Und da liegt er schon begraben, der Hund. Da es bekanntlich um’s Detail geht, ist, wie so oft, auch hier eine differenzierte Sichtweise angebracht. Denn die Pharmariesen sind nicht mit der pharmazeutischen Industrie gleichzusetzen.
Eine Familie, viele unterschiedliche Mitglieder
So unterschiedlich, wie sich die Industrie anhand der Firmengröße darstellt, ist sie es auch in Bezug auf die Portfolios der Unternehmen, sprich ob Unternehmen bewährte Medikamente herstellen und vertreiben, oder ob sie im innovativen Sektor tätig sind. Auch der Umstand, wo die Unternehmen ihre Produktion haben, macht einen Unterschied. Es ist wie in einer Familie, die aus großen und kleinen, jungen und alten, männlichen und weiblichen Mitgliedern besteht.
Und wenn wir schon von Riesen sprechen: die österreichischen produzierenden Unternehmen zählen überwiegend zu den Klein- und Mittelbetrieben, gemessen an der Zahl der Mitarbeiter:innen. Nur ein Zehntel sind Großunternehmen. Doch sollten wir ein Unternehmen nicht anhand seiner Größe für besser oder schlechter befinden.

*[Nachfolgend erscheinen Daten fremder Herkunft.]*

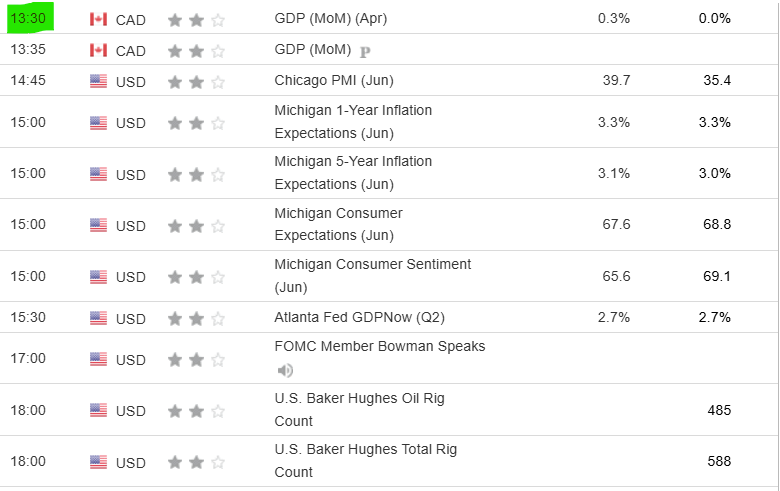
Task: Click the importance stars for GDP (MoM) (Apr)
Action: coord(196,20)
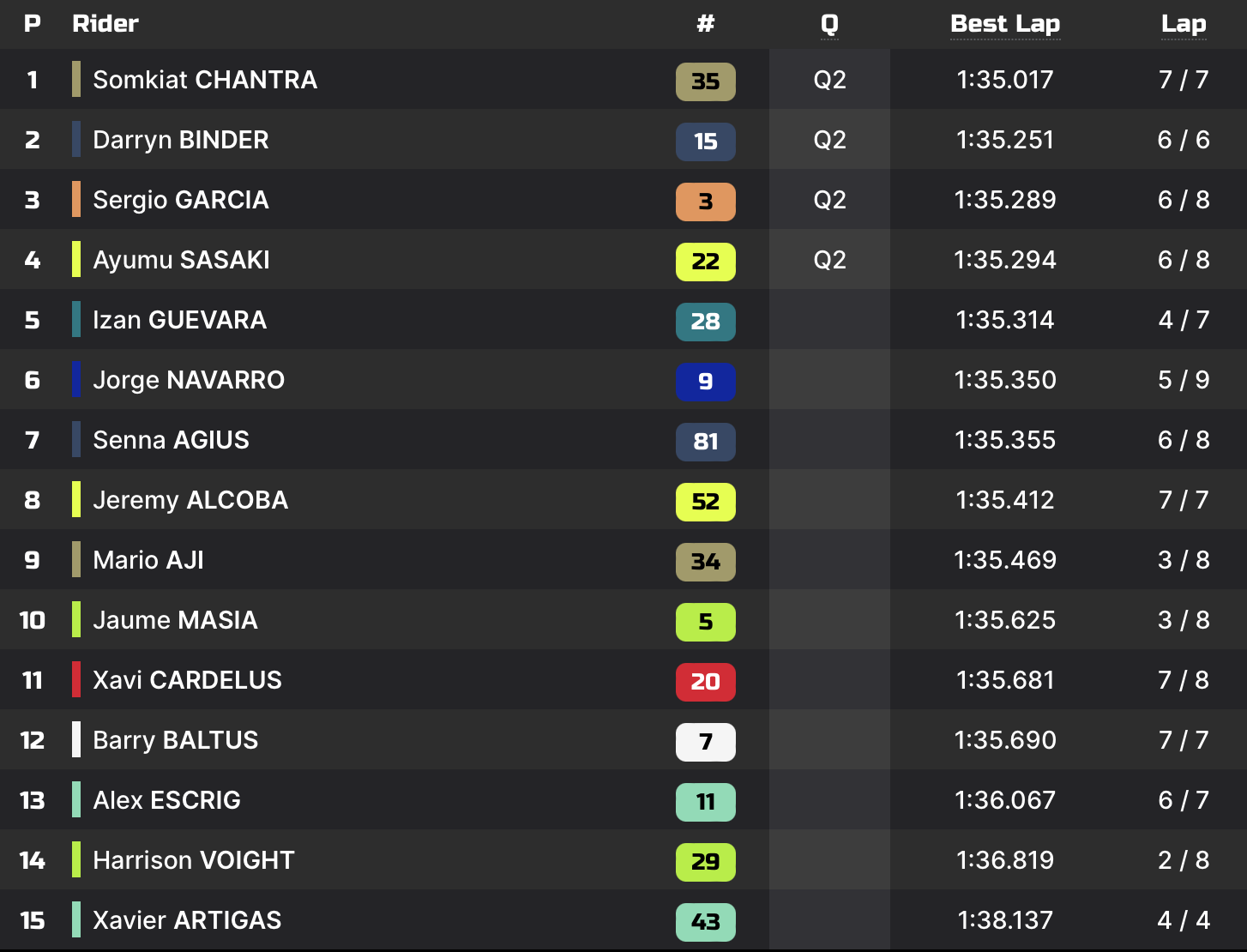
Task: Click best lap time 1:38.137
Action: pos(1005,920)
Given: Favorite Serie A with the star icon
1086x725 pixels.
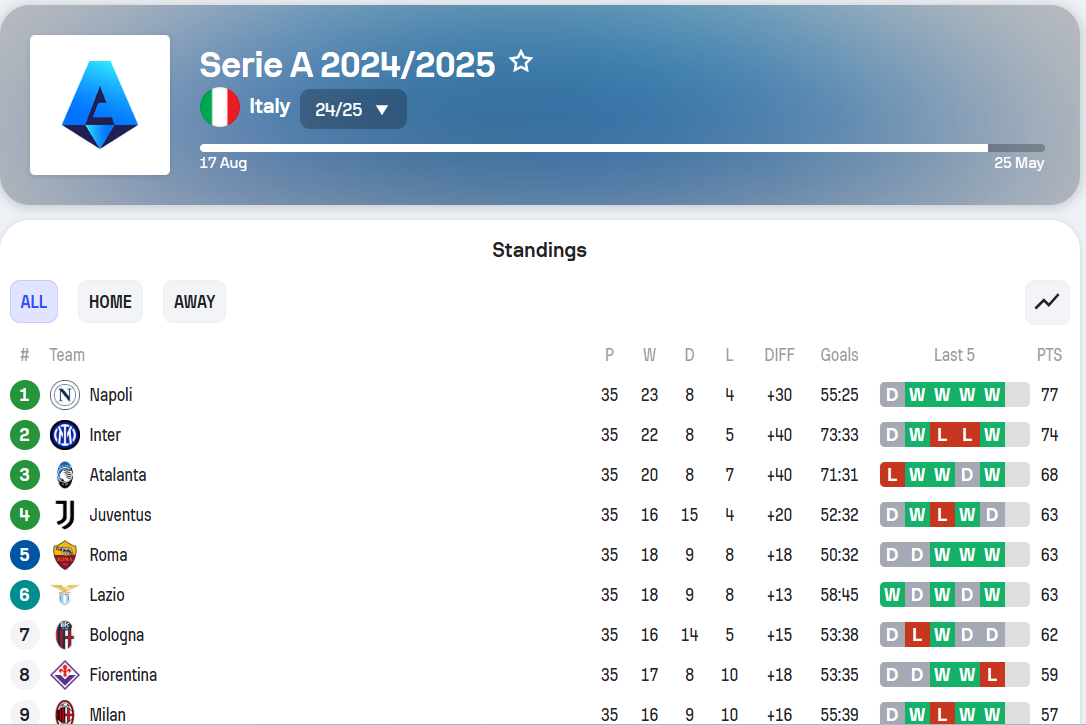Looking at the screenshot, I should [x=521, y=62].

Der Hund liegt ohnehin anderswo begraben.
Krisengewinnler? Mitnichten.
Unabhängig von der Größe brechen wir mit unserer Forderung nach fairen Preisen eine Lanze vor allem für jene Unternehmen, die hart am Deckungsbeitrag produzieren und die darum kämpfen, ihre Produkte trotz steigender Kosten, in der Versorgung halten zu können. Denn Inflation, höhere Kosten bei Energie, Löhnen und Gehältern, Roh- und Zusatzstoffen, längere Lieferzeiten, all das setzt ihnen zu. Und sie können die Preise ihrer Arzneimittel bei alledem nicht anheben, weil sie es nicht dürfen.
Dabei wäre laut Austrian Health Report für über 90 Prozent der Österreicher:innen eine stärkere Unabhängigkeit Österreichs in der Medikamentenproduktion wichtig. Für knapp zwei Drittel wären auch die damit verbundenen höheren Kosten für das österreichische Gesundheitssystem vertretbar.

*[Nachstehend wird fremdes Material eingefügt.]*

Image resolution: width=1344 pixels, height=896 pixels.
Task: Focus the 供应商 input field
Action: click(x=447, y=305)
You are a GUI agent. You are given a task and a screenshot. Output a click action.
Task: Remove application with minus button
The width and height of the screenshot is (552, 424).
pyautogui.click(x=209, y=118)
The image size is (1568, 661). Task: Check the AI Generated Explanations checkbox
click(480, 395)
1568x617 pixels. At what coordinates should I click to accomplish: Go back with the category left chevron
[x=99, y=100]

Arzneimittelversorgung sicherstellen
So weit so gut. Was jetzt noch fehlt, sind die logischen Konsequenzen daraus. Denn was sich nicht ausgehen wird, ist ein permanentes Drehen an der Preisschraube und gleichzeitig zu fordern, dass die Arzneimittelversorgung sicherer gemacht werden solle.

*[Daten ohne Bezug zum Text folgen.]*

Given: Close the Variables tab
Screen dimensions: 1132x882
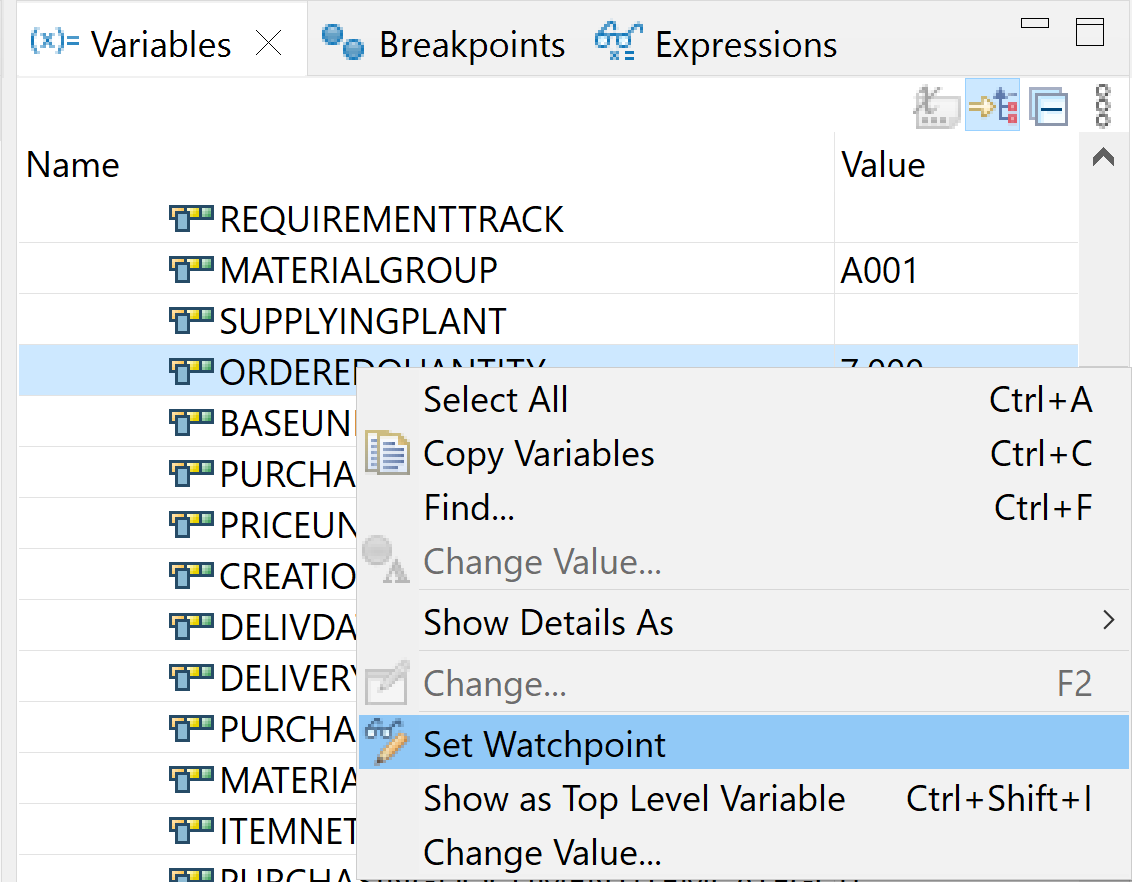Looking at the screenshot, I should (269, 44).
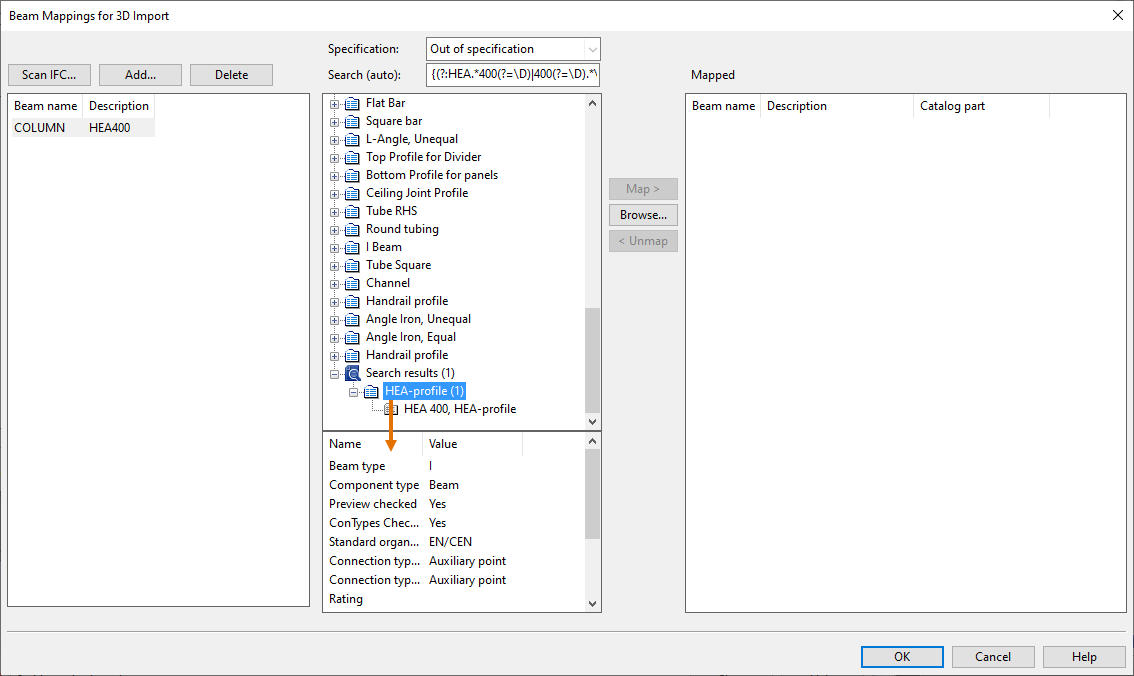Expand the Square bar tree node
The height and width of the screenshot is (676, 1134).
(335, 121)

Ja, eine funktionierende Versorgung fußt nicht allein auf entsprechend fairen Arzneimittelpreisen. Da gibt es noch viele andere Faktoren. Doch die Preise sind gewiss einer davon und ein ausgesprochen wichtiger.
Made in Europe, Made in Austria, das kann die Versorgungssicherheit langfristig positiv beeinflussen. Aber dazu brauchen wir entsprechende Rahmenbedingungen, die die Unternehmen, die wir in Österreich haben, hierbleiben lassen und andere, die noch nicht da sind, möglichst zum Herkommen bewegen. Das hat nur Vorteile. Für die Versorgung, die Patientinnen und Patienten, die Arbeitswelt, das Steuersystem – für alle und alles.